Would you please reproduce all the entries word for word, minus the pictures?

----

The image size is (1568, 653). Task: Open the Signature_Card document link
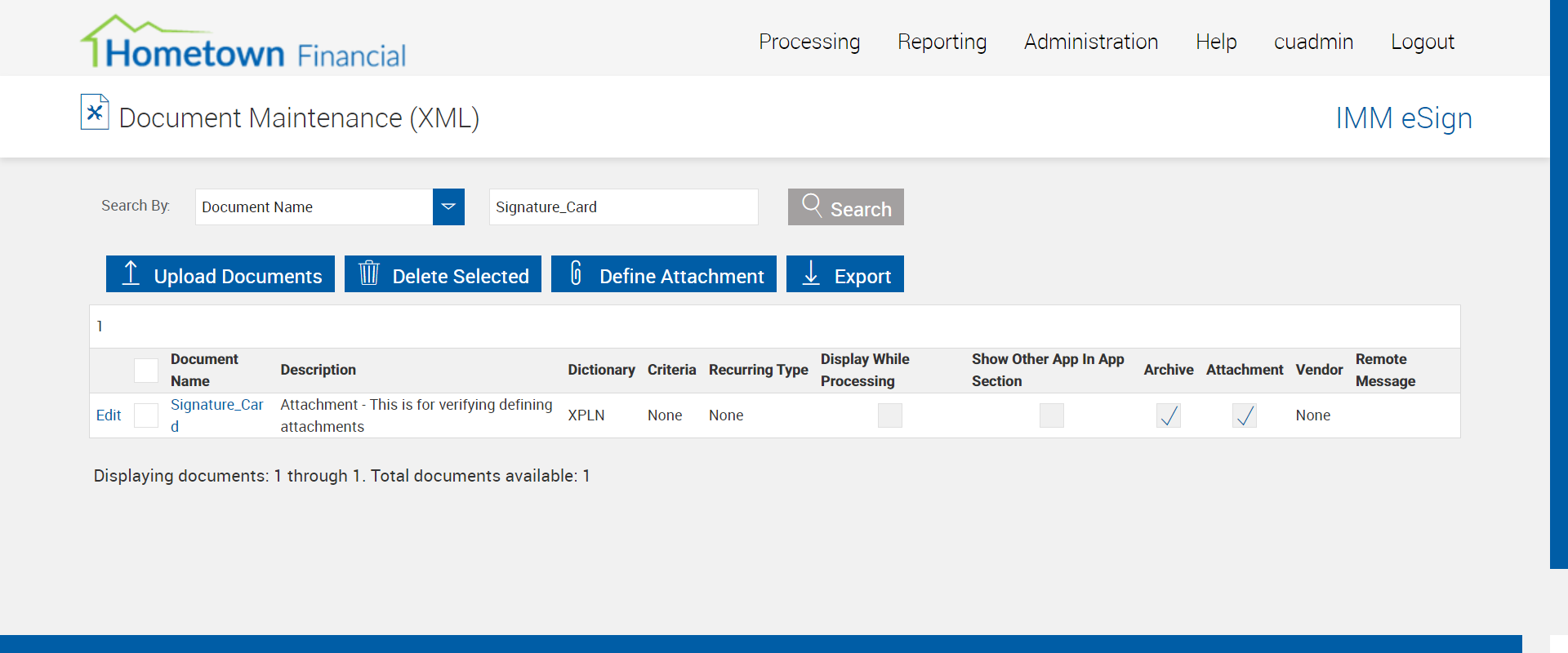[x=216, y=406]
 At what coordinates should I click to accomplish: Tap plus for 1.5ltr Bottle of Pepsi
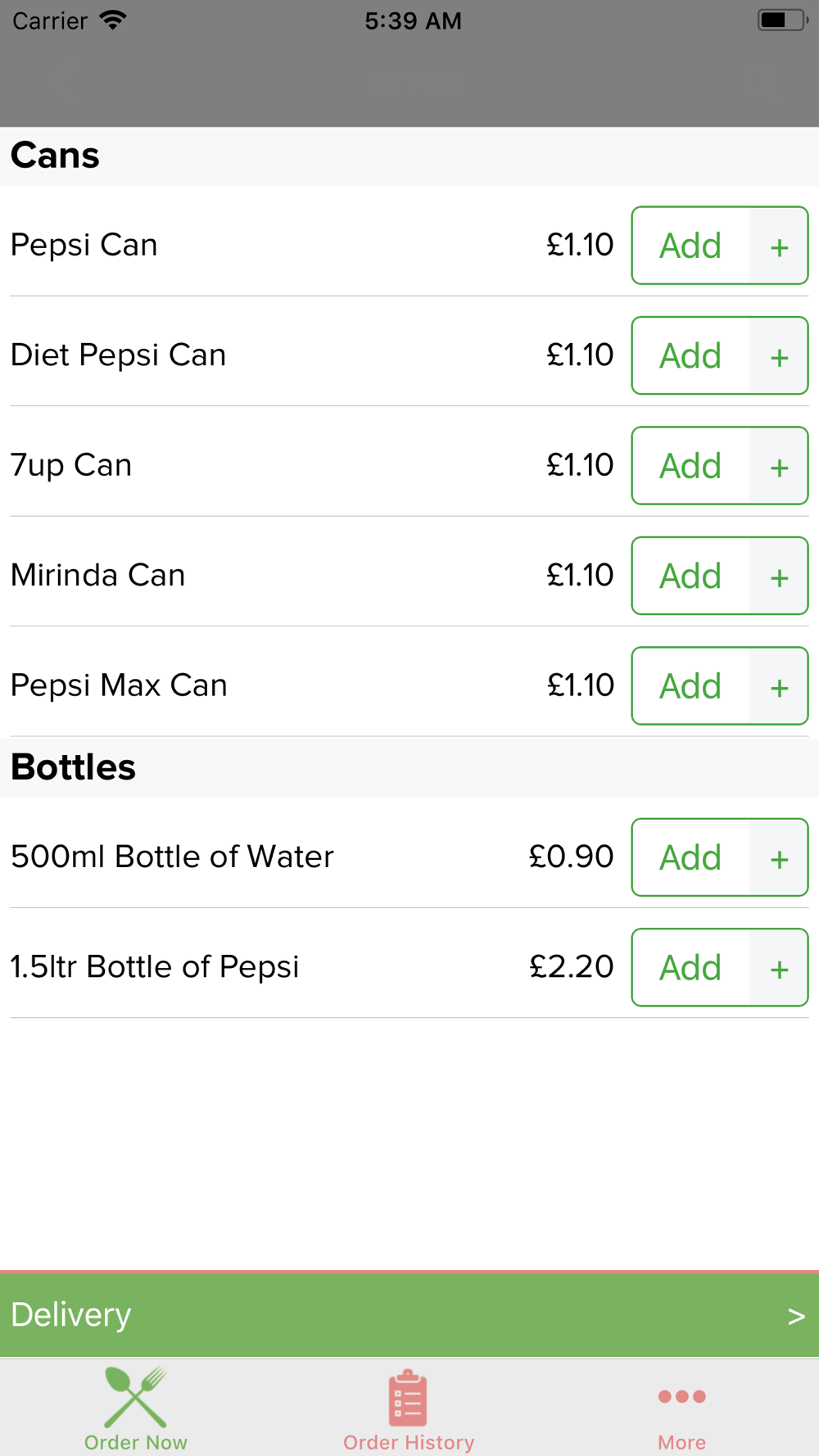coord(779,968)
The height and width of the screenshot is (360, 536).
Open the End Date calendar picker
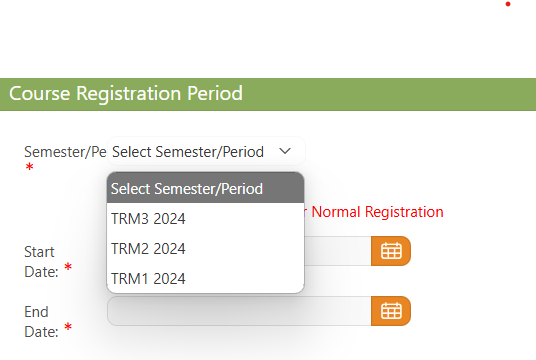(x=391, y=311)
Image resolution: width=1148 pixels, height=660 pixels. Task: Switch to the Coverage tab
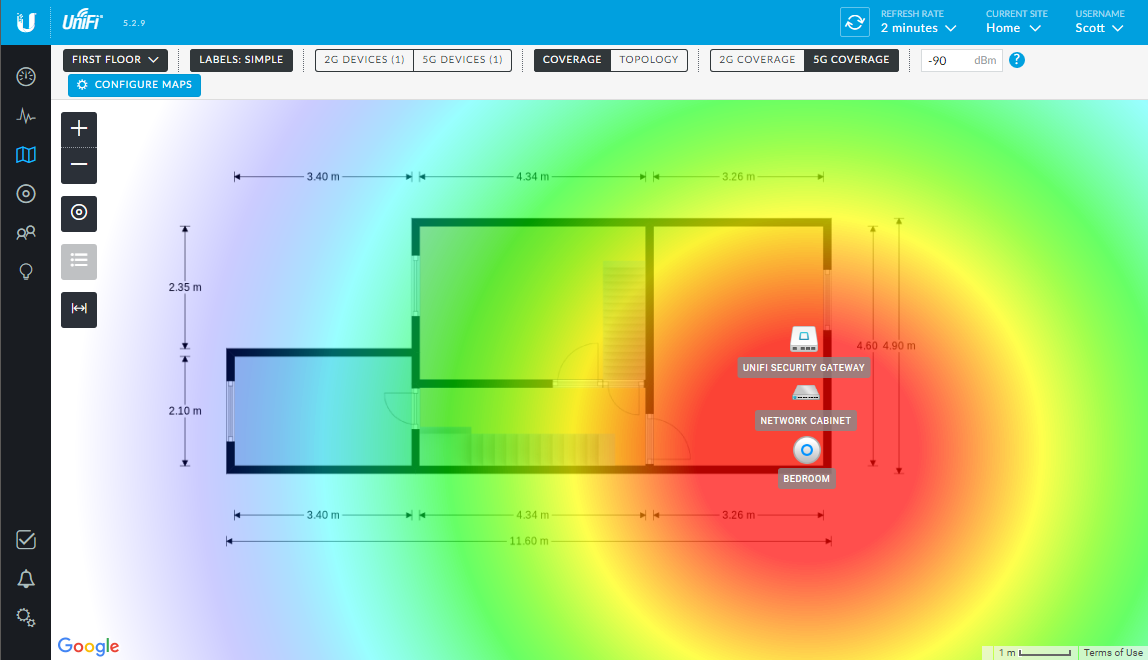(572, 60)
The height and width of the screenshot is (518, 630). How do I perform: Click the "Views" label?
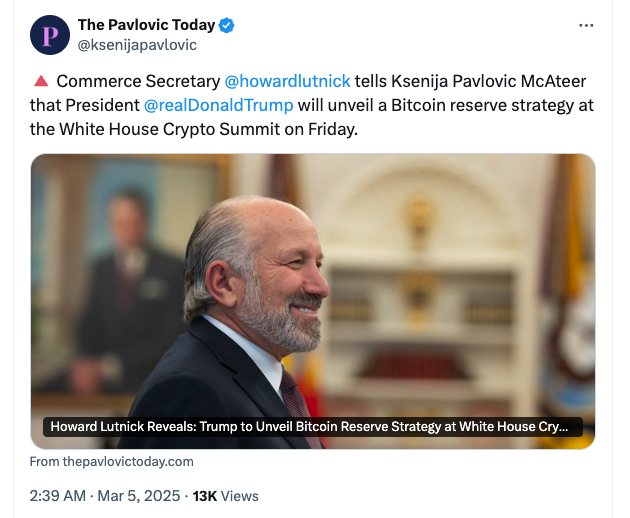coord(240,496)
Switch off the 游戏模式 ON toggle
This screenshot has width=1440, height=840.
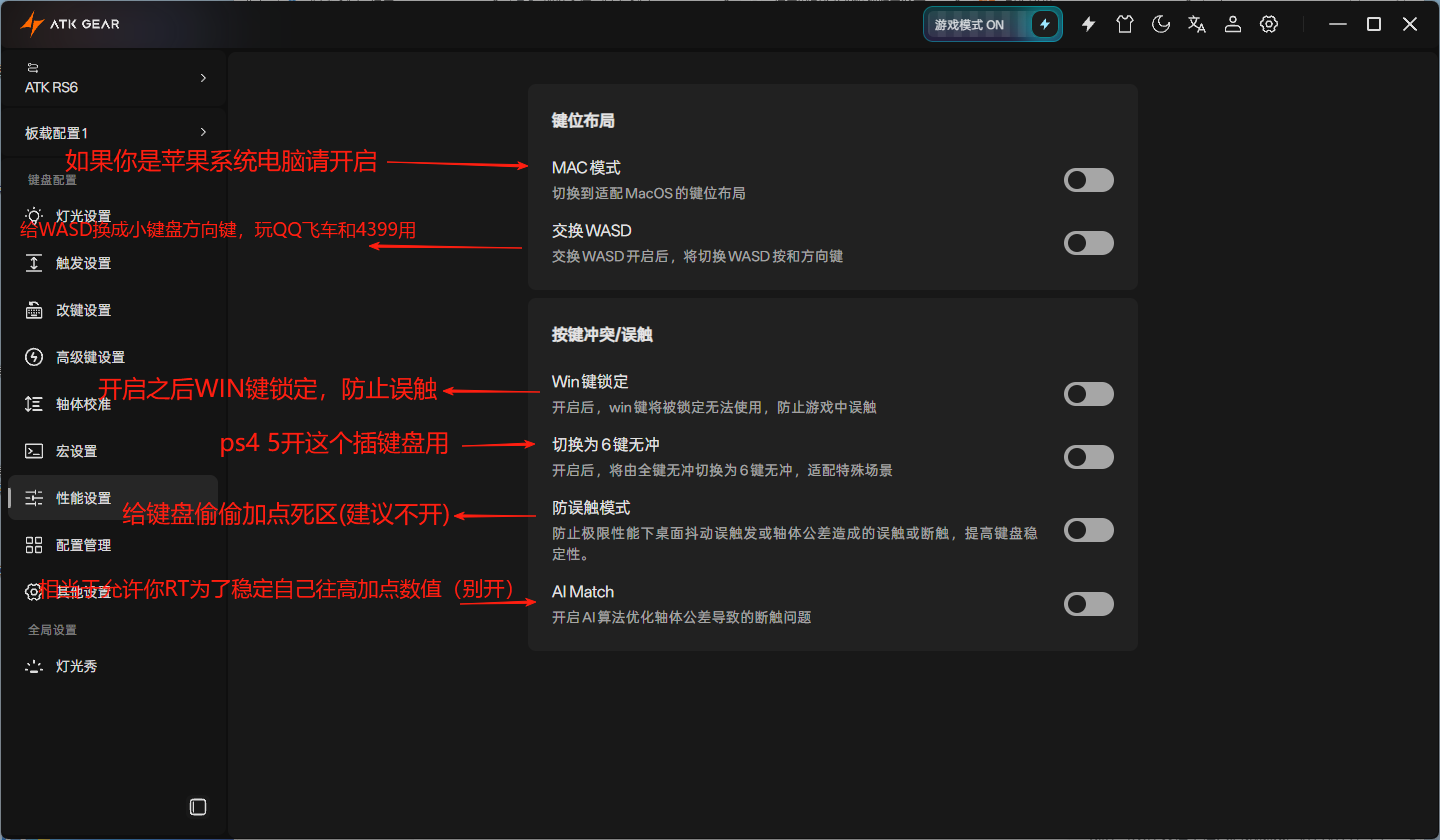1043,24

----

- **Answer to this problem**
The image size is (1568, 653). Task: Open the Signature_Card document link
[x=216, y=406]
 At what coordinates should I click to accomplish: Tap plus for 1.5ltr Bottle of Pepsi
coord(779,968)
The height and width of the screenshot is (360, 536).
Open the End Date calendar picker
(x=391, y=311)
Image resolution: width=1148 pixels, height=660 pixels. Task: Switch to the Coverage tab
(572, 60)
The height and width of the screenshot is (518, 630). How do I perform: Click the "Views" label?
coord(240,496)
Switch off the 游戏模式 ON toggle
This screenshot has width=1440, height=840.
1043,24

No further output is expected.